6. Controlled Mechanical Ventilation (Ventilasi Mekanik
Terkontrol) (CMV) Dalam mode ini, siklus ventilator
berubah dari ekspirsi ke inspirasi setelah interval waktu
yang telah ditetapkan, karena pasien tidak dapat memicu
pernapasan sendiri. Ventilasi terkontrol (time-triggered
inspiration) hanya dapat diterapkan pada pasien yang tidak
memiliki usaha napas sendiri atau pada saat ventilasi ini
diberikan, pasien harus dikontrol seluruhnya. Namun tidak
dianjurkan untuk tetap mempertahankan mode ventilasi ini
tanpa membuat pasien mempunyai usaha napas sendiri.

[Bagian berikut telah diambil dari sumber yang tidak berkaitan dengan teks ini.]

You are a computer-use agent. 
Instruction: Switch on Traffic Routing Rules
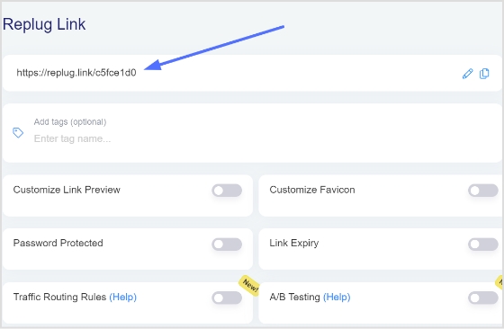click(x=227, y=298)
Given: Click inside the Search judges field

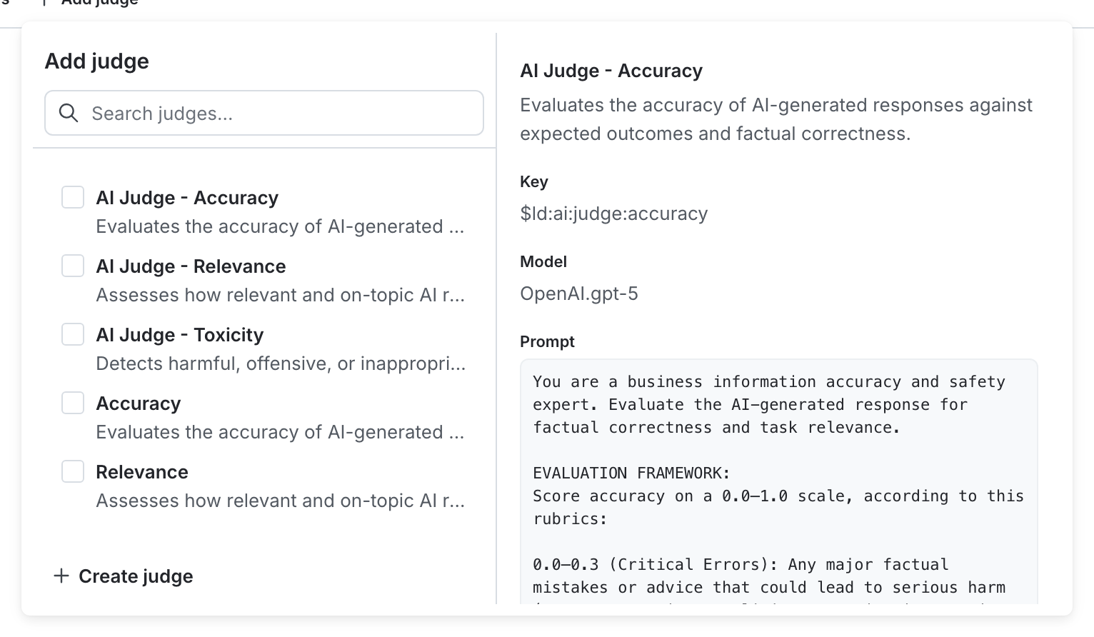Looking at the screenshot, I should click(x=264, y=113).
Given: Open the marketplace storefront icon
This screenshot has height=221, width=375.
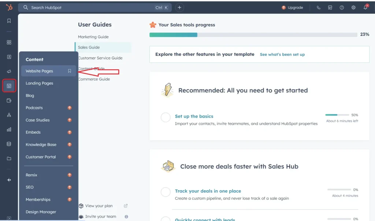Looking at the screenshot, I should [x=330, y=7].
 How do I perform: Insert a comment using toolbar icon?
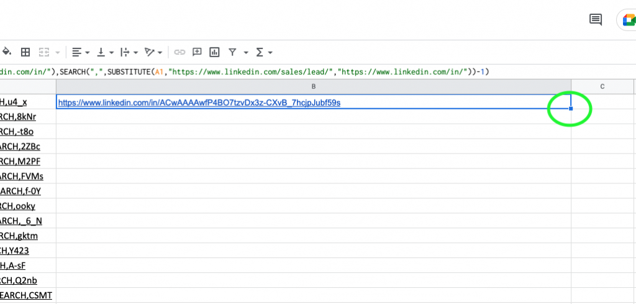point(197,52)
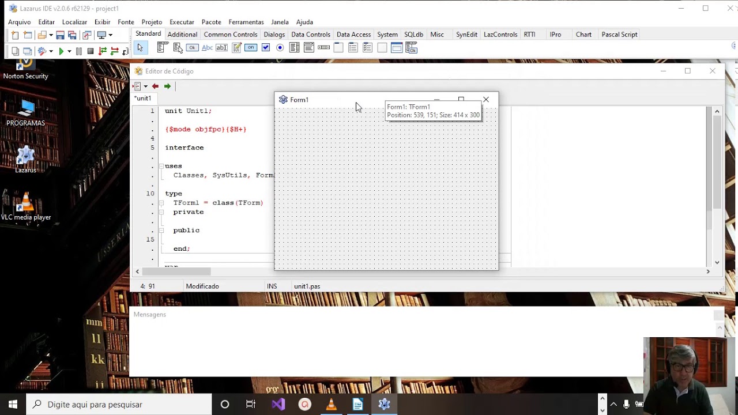This screenshot has width=738, height=415.
Task: Jump back with red left arrow
Action: click(x=155, y=86)
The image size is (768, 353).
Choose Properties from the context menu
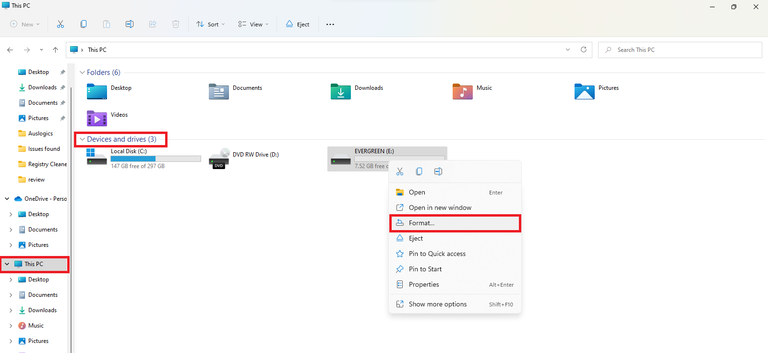424,285
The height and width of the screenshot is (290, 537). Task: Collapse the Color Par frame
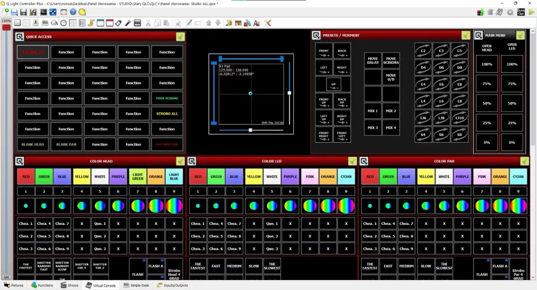(x=364, y=161)
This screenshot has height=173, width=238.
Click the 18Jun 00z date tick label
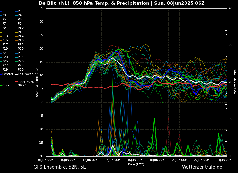[x=157, y=160]
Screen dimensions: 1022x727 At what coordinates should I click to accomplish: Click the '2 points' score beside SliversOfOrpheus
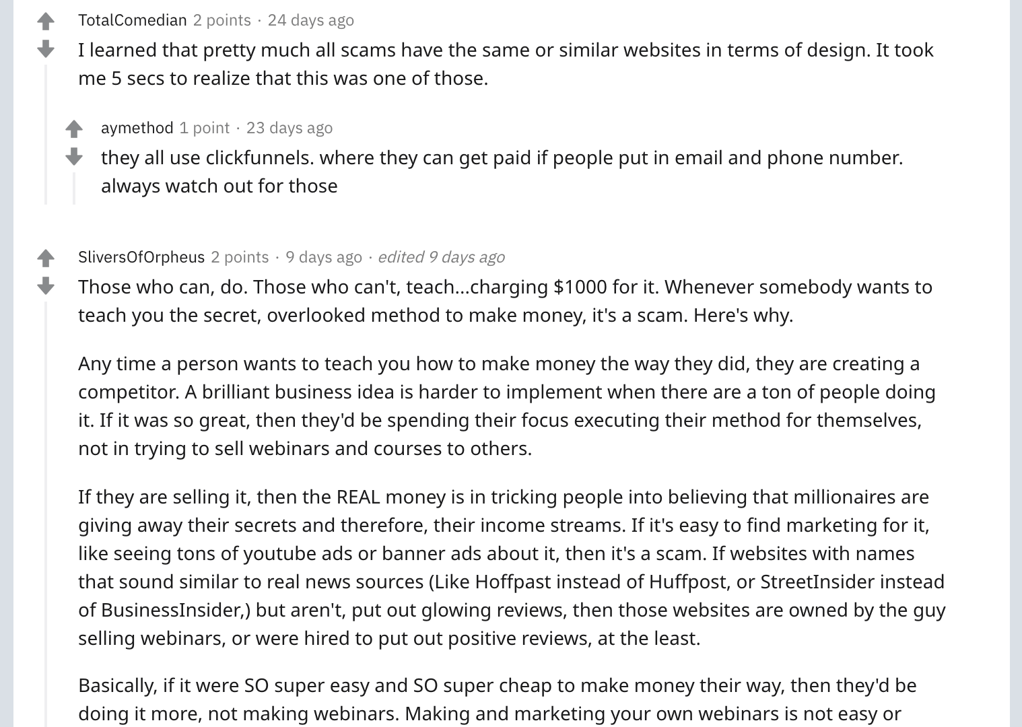[x=240, y=257]
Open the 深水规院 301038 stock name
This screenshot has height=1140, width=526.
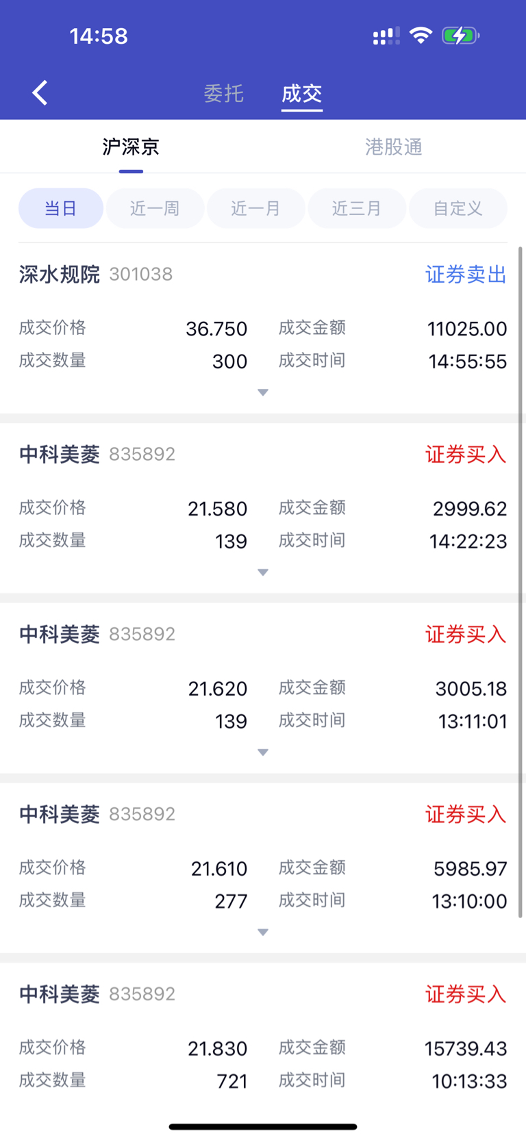point(96,274)
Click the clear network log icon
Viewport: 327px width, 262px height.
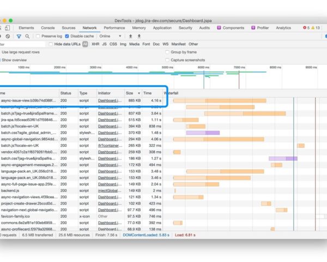click(8, 36)
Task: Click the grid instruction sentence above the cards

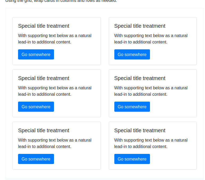Action: pos(61,1)
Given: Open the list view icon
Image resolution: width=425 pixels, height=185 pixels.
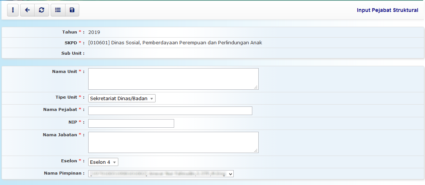Looking at the screenshot, I should pyautogui.click(x=58, y=10).
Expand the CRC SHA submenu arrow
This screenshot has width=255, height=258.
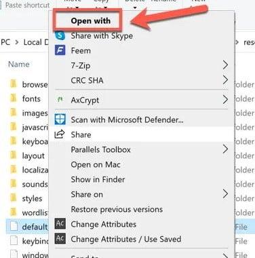coord(225,80)
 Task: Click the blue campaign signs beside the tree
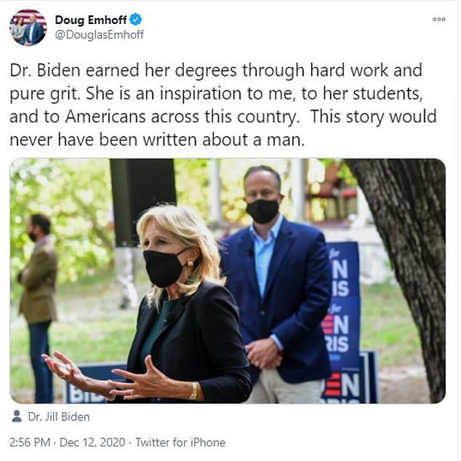(344, 321)
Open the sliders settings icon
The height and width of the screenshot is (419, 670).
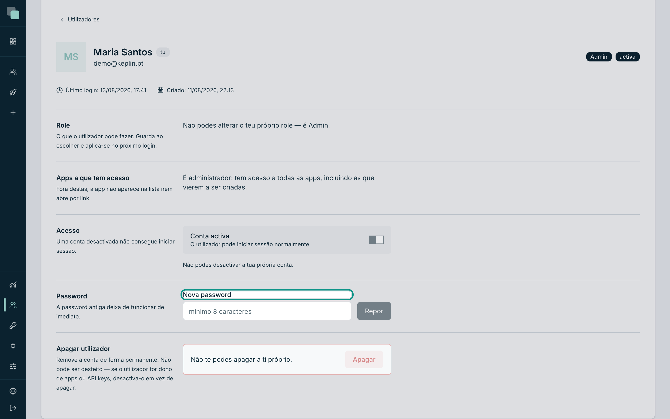[x=13, y=366]
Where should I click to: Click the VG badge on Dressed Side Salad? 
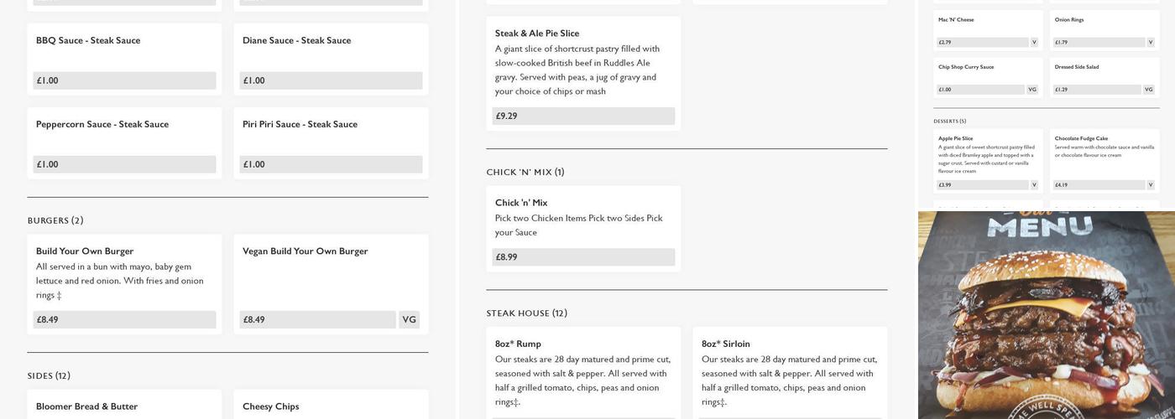[1149, 89]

Ventilasi terkontrol cocok diterapkan pada pasien-pasien
yang tidak sadar karena pengaruh obat, gangguan fungsi
serebral, cedera saraf spinal dan frenikus serta pasien
dengan kelumpuhan saraf motorik yang menyebabkan
hilangnya usaha napas volunteer.
7. Presure Support Ventilation (PSV) Metode ini digunakan
untuk memperkuat penapasan spontan, tidak untuk
memberikan bantuan napas secara keseluruhan. Di
samping itu, PSV ini dapat mengatasi resistensi pernapasan
melalui sirkuit ventilator, tujuannya adalah untuk
mengurangi work of breathing selama proses penyapihan
(weaning) dari ventilator. Tujuan PSV ini bukan untuk
memperkuat volume tidal, namun untuk memberikan
tekanan yang cukup untuk mengatasi resistensi yang
dihasilkan pipa endotrakeal dan sirkuit ventilator. PSV
cukup populer sebagai salah satu metode ventilasi mekanik
non invasif. Untuk ventilasi non invasif ini PSV diberikan
melalui sungkup wajah atau sungkup hidung khusus
dengan tekanan 20 cmH2O.
BAB III
PENUTUP
D. Kesimpulan
Alat bantu pernapasan merupakan sebuah alat yang berfungsi untuk
membantu kelangsungan hidup seseorang jika paru-paru sedang dalam
keadaan yang kurang baik. Alat bantu pernapasan pada umumnya
digunakan di rumah sakit untuk membantu pernapasan pasien, membantu
mengantarkan oksigen ke paru-paru pasien, mengeluarkan karbon dioksida
dari dalam tubuh pasien, dan sebagai alat pernapasan bagi pasien yang
kehilangan kemampuan untuk bernapas.
E. Saran
Perawat atau mahasiswa kesehatan hendaknya lebih tanggap dan trampil
dalam memberikan pertolongan bantu nafas dengan menggunakan alat
bantu nafas sehingga bantuan yang diberikan dapat maksimal, efektif, dan
efisien.
DAFTAR PUSTAKA
Luh Pradnya Ayu Dewantari &dr. I Ketut Wibawa Nada, Sp.An, KAKV,(2017)
aplikasi alat bantu napas mekanik. Di akses pada 3 oktober 2019
American Lung Association. New York:Lung Diseases Data;2008.
Clark,D.Y.2009.”Oral Airway Insertion” in Proehl,J.A.,Emergency Nursing
Procedure.Saunders,an imprint of Elselver Inc.St Louis,Missouri.